Asteroids are mostly rocky leftovers from the early formation of our solar system and do not usually form tails when they approach the Sun. Contrarily, comets are made up of ice and rock, and they do form tails as the Sun vaporizes their ice, blasting off material from their surfaces and leaves a trail along their orbits.
However, this weird asteroid 3200 Phaethon acts just like a comet. It brightens and forms a tail when it comes near the Sun.
So far, scientists have blamed this behaviour due to the escape of dust from the asteroid 3200 Phaethon while coming closer to the Sun.

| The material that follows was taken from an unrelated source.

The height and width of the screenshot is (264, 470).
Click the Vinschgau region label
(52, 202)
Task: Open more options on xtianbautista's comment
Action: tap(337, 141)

But the latest study using two NASA solar observatories has reveals that Phaethon’s tail is not made of dust but is primarily composed of sodium gas.
The latest paper in the Planetary Science Journal, led by Qicheng Zhang, a PhD student at the California Institute of Technology, suggested that the close encounter of the asteroid Phaethon with the Sun led to the vaporization of the sodium within the asteroid and drive comet-like activity.
"Our analysis shows that Phaethon's comet-like activity cannot be explained by any kind of dust," said Qicheng Zhang, a California Institute of Technology PhD student who led the new study into Phaethon.
In 2009 when Phaethon reached its closest point to the Sun (or perihelion) along its orbit, NASA’s Solar Terrestrial Relations Observatory (STEREO) spotted a short tail extending from the asteroid. The tail’s appearance supported the idea that dust was escaping the asteroid’s surface when heated by the Sun.
However, in 2018, a solar mission imaged part of the Geminid debris trail and made a surprising discovery. The Observations from NASA’s Parker Solar Probe showed that the trail contained far more material than Phaethon could possibly shed during its close approaches to the Sun.
Scientists wondered whether something else, other than dust, was behind Phaethon’s comet-like behavior.
“Comets often glow brilliantly by sodium emission when very near the Sun, so we suspected sodium could likewise serve a key role in Phaethon’s brightening," Zhang said.
Qicheng Zhang used the Solar and Heliospheric Observatory (SOHO) spacecraft — a joint mission between NASA and the European Space Agency (ESA) – which has colour filters that can detect sodium and dust.
In SOHO’s observations, the asteroid’s tail appeared bright in the filter that detects sodium, but it did not appear in the filter that detects dust. In addition, the shape of the tail and the way it brightened as Phaethon passed the Sun matched exactly what scientists would expect if it were made of sodium, but not if it were made of dust.
This evidence indicates that Phaethon’s tail is made of sodium, not dust.